Your goal:
All entries must be given again exactly as written.

[Stored items]

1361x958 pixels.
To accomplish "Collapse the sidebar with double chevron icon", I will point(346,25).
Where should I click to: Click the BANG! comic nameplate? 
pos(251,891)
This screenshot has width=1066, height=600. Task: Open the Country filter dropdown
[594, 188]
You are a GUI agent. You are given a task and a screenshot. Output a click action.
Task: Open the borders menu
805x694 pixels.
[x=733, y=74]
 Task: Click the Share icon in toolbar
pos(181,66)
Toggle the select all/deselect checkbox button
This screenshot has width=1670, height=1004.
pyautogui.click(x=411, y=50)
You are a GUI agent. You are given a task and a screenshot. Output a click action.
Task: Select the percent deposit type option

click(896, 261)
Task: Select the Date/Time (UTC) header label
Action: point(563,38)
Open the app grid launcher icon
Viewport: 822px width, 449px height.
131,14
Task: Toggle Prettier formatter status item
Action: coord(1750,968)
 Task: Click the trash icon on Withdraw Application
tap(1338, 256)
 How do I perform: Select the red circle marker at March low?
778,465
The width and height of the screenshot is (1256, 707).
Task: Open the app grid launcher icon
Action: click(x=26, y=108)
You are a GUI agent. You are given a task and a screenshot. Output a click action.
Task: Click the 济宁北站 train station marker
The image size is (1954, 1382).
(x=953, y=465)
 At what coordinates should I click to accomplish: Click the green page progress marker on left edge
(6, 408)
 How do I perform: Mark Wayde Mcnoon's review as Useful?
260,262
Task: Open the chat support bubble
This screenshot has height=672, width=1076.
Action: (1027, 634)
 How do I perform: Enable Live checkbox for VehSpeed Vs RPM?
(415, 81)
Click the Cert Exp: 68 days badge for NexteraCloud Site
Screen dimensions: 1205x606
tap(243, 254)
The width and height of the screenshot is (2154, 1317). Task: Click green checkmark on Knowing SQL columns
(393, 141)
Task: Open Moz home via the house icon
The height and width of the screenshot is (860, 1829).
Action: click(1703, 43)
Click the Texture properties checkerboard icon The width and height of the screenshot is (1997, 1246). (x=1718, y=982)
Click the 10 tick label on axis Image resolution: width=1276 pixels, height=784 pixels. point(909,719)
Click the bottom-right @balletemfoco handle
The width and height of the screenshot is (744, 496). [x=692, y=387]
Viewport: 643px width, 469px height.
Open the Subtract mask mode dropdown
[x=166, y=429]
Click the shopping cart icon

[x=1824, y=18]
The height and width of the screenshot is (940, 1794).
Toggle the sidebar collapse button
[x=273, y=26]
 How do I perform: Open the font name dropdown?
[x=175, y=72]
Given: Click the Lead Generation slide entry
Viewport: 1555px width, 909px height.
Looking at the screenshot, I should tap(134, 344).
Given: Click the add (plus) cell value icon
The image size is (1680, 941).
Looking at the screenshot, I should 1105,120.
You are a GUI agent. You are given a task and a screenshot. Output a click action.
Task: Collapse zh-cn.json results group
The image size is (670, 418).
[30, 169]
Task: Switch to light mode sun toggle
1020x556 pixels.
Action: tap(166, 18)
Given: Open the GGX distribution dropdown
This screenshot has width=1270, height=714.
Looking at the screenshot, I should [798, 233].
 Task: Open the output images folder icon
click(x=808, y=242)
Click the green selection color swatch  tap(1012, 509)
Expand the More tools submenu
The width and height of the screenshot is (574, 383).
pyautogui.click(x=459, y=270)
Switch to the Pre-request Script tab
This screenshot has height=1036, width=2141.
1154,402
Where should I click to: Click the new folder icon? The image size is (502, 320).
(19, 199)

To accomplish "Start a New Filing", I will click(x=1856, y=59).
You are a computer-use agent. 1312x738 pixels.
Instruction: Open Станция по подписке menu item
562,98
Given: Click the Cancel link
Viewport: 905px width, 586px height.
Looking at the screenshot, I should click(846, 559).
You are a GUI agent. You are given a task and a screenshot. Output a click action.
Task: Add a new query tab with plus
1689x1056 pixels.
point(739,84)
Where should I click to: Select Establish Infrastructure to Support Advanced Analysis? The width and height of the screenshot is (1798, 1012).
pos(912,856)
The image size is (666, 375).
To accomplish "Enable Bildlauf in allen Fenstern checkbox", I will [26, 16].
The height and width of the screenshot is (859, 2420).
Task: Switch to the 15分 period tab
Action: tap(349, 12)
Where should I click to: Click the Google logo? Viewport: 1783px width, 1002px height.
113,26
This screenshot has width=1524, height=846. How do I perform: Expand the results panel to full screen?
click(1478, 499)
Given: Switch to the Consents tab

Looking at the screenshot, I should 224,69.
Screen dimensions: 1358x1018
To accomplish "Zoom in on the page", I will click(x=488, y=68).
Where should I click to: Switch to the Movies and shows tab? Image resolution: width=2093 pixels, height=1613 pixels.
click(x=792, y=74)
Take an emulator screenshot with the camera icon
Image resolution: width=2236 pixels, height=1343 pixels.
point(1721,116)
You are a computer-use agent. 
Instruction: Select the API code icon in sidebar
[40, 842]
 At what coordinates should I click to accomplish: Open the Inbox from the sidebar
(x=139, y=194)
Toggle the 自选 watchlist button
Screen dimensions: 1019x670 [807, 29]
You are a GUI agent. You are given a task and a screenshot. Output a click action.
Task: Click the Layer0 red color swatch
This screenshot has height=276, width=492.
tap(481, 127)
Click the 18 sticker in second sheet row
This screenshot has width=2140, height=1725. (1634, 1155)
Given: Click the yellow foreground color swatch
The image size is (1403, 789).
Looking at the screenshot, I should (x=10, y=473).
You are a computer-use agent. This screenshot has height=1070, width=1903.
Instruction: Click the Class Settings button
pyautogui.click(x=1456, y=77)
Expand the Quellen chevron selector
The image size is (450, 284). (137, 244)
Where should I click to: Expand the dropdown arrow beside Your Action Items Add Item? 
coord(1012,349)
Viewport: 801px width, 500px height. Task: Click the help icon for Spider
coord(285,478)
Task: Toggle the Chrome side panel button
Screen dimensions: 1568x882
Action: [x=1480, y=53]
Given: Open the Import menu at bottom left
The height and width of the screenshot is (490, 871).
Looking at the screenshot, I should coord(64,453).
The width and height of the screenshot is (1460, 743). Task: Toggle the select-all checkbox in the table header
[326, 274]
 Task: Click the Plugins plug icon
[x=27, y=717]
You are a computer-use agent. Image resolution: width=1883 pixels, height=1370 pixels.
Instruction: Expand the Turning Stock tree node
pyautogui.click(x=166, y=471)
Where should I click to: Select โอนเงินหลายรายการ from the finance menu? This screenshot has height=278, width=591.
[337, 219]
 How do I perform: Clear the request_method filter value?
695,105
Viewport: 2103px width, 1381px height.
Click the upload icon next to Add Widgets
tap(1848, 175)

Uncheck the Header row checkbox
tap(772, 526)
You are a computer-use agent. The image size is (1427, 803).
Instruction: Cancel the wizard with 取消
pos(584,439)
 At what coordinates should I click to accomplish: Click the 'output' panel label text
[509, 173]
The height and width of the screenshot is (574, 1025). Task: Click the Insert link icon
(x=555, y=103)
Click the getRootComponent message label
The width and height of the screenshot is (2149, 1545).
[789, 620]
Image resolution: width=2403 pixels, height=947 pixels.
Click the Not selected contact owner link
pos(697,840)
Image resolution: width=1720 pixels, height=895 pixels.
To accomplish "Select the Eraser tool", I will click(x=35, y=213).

The completed task:
1361x958 pixels.
To accomplish "Collapse the sidebar with double chevron icon", I will point(346,25).
Where should I click to: Click the BANG! comic nameplate? 
pos(251,891)
This screenshot has width=1066, height=600. Task: Open the Country filter dropdown
[594, 188]
You are a GUI agent. You are given a task and a screenshot. Output a click action.
Task: Open the borders menu
805x694 pixels.
[x=733, y=74]
 Task: Click the Share icon in toolbar
pos(181,66)
Toggle the select all/deselect checkbox button
This screenshot has width=1670, height=1004.
pyautogui.click(x=411, y=50)
You are a GUI agent. You are given a task and a screenshot. Output a click action.
Task: Select the percent deposit type option

click(896, 261)
Task: Select the Date/Time (UTC) header label
Action: point(563,38)
Open the app grid launcher icon
Viewport: 822px width, 449px height.
131,14
Task: Toggle Prettier formatter status item
Action: coord(1750,968)
 Task: Click the trash icon on Withdraw Application
tap(1338, 256)
 How do I perform: Select the red circle marker at March low?
778,465
The width and height of the screenshot is (1256, 707).
Task: Open the app grid launcher icon
Action: click(x=26, y=108)
You are a GUI agent. You are given a task and a screenshot. Output a click action.
Task: Click the 济宁北站 train station marker
The image size is (1954, 1382).
(x=953, y=465)
 At what coordinates should I click to accomplish: Click the green page progress marker on left edge
(6, 408)
 How do I perform: Mark Wayde Mcnoon's review as Useful?
260,262
Task: Open the chat support bubble
This screenshot has height=672, width=1076.
Action: (1027, 634)
 How do I perform: Enable Live checkbox for VehSpeed Vs RPM?
(415, 81)
Click the Cert Exp: 68 days badge for NexteraCloud Site
Screen dimensions: 1205x606
tap(243, 254)
The width and height of the screenshot is (2154, 1317). Task: Click green checkmark on Knowing SQL columns
(393, 141)
Task: Open Moz home via the house icon
The height and width of the screenshot is (860, 1829).
Action: click(1703, 43)
Click the Texture properties checkerboard icon The width and height of the screenshot is (1997, 1246). (x=1718, y=982)
Click the 10 tick label on axis Image resolution: width=1276 pixels, height=784 pixels. point(909,719)
Click the bottom-right @balletemfoco handle
The width and height of the screenshot is (744, 496). [x=692, y=387]
Viewport: 643px width, 469px height.
Open the Subtract mask mode dropdown
[x=166, y=429]
Click the shopping cart icon

[x=1824, y=18]
The height and width of the screenshot is (940, 1794).
Toggle the sidebar collapse button
[x=273, y=26]
 How do I perform: Open the font name dropdown?
[x=175, y=72]
Given: Click the Lead Generation slide entry
Viewport: 1555px width, 909px height.
Looking at the screenshot, I should tap(134, 344).
Given: Click the add (plus) cell value icon
The image size is (1680, 941).
Looking at the screenshot, I should 1105,120.
You are a GUI agent. You are given a task and a screenshot. Output a click action.
Task: Collapse zh-cn.json results group
The image size is (670, 418).
[30, 169]
Task: Switch to light mode sun toggle
1020x556 pixels.
Action: tap(166, 18)
Given: Open the GGX distribution dropdown
This screenshot has width=1270, height=714.
Looking at the screenshot, I should [798, 233].
 Task: Open the output images folder icon
click(x=808, y=242)
Click the green selection color swatch  tap(1012, 509)
Expand the More tools submenu
The width and height of the screenshot is (574, 383).
pyautogui.click(x=459, y=270)
Switch to the Pre-request Script tab
This screenshot has height=1036, width=2141.
1154,402
Where should I click to: Click the new folder icon? The image size is (502, 320).
(19, 199)

To accomplish "Start a New Filing", I will click(x=1856, y=59).
You are a computer-use agent. 1312x738 pixels.
Instruction: Open Станция по подписке menu item
562,98
Given: Click the Cancel link
Viewport: 905px width, 586px height.
Looking at the screenshot, I should click(846, 559).
You are a GUI agent. You are given a task and a screenshot. Output a click action.
Task: Add a new query tab with plus
1689x1056 pixels.
point(739,84)
Where should I click to: Select Establish Infrastructure to Support Advanced Analysis? The width and height of the screenshot is (1798, 1012).
pos(912,856)
The image size is (666, 375).
To accomplish "Enable Bildlauf in allen Fenstern checkbox", I will [26, 16].
The height and width of the screenshot is (859, 2420).
Task: Switch to the 15分 period tab
Action: tap(349, 12)
Where should I click to: Click the Google logo? Viewport: 1783px width, 1002px height.
113,26
This screenshot has width=1524, height=846. How do I perform: Expand the results panel to full screen?
click(1478, 499)
Given: Switch to the Consents tab

Looking at the screenshot, I should 224,69.
Screen dimensions: 1358x1018
To accomplish "Zoom in on the page", I will click(x=488, y=68).
Where should I click to: Switch to the Movies and shows tab? Image resolution: width=2093 pixels, height=1613 pixels.
click(x=792, y=74)
Take an emulator screenshot with the camera icon
Image resolution: width=2236 pixels, height=1343 pixels.
point(1721,116)
You are a computer-use agent. 
Instruction: Select the API code icon in sidebar
[40, 842]
 At what coordinates should I click to accomplish: Open the Inbox from the sidebar
(x=139, y=194)
Toggle the 自选 watchlist button
Screen dimensions: 1019x670 [807, 29]
You are a GUI agent. You are given a task and a screenshot. Output a click action.
Task: Click the Layer0 red color swatch
This screenshot has height=276, width=492.
tap(481, 127)
Click the 18 sticker in second sheet row
This screenshot has width=2140, height=1725. (1634, 1155)
Given: Click the yellow foreground color swatch
The image size is (1403, 789).
Looking at the screenshot, I should (x=10, y=473).
You are a computer-use agent. This screenshot has height=1070, width=1903.
Instruction: Click the Class Settings button
pyautogui.click(x=1456, y=77)
Expand the Quellen chevron selector
The image size is (450, 284). (137, 244)
Where should I click to: Expand the dropdown arrow beside Your Action Items Add Item? 
coord(1012,349)
Viewport: 801px width, 500px height. Task: Click the help icon for Spider
coord(285,478)
Task: Toggle the Chrome side panel button
Screen dimensions: 1568x882
Action: [x=1480, y=53]
Given: Open the Import menu at bottom left
The height and width of the screenshot is (490, 871).
Looking at the screenshot, I should coord(64,453).
The width and height of the screenshot is (1460, 743). Task: Toggle the select-all checkbox in the table header
[326, 274]
 Task: Click the Plugins plug icon
[x=27, y=717]
You are a computer-use agent. Image resolution: width=1883 pixels, height=1370 pixels.
Instruction: Expand the Turning Stock tree node
pyautogui.click(x=166, y=471)
Where should I click to: Select โอนเงินหลายรายการ from the finance menu? This screenshot has height=278, width=591.
[337, 219]
 How do I perform: Clear the request_method filter value?
695,105
Viewport: 2103px width, 1381px height.
Click the upload icon next to Add Widgets
tap(1848, 175)

Uncheck the Header row checkbox
tap(772, 526)
You are a computer-use agent. The image size is (1427, 803).
Instruction: Cancel the wizard with 取消
pos(584,439)
 At what coordinates should I click to accomplish: Click the 'output' panel label text
[509, 173]
The height and width of the screenshot is (574, 1025). Task: Click the Insert link icon
(x=555, y=103)
Click the getRootComponent message label
The width and height of the screenshot is (2149, 1545).
[789, 620]
Image resolution: width=2403 pixels, height=947 pixels.
Click the Not selected contact owner link
pos(697,840)
Image resolution: width=1720 pixels, height=895 pixels.
To accomplish "Select the Eraser tool", I will click(x=35, y=213).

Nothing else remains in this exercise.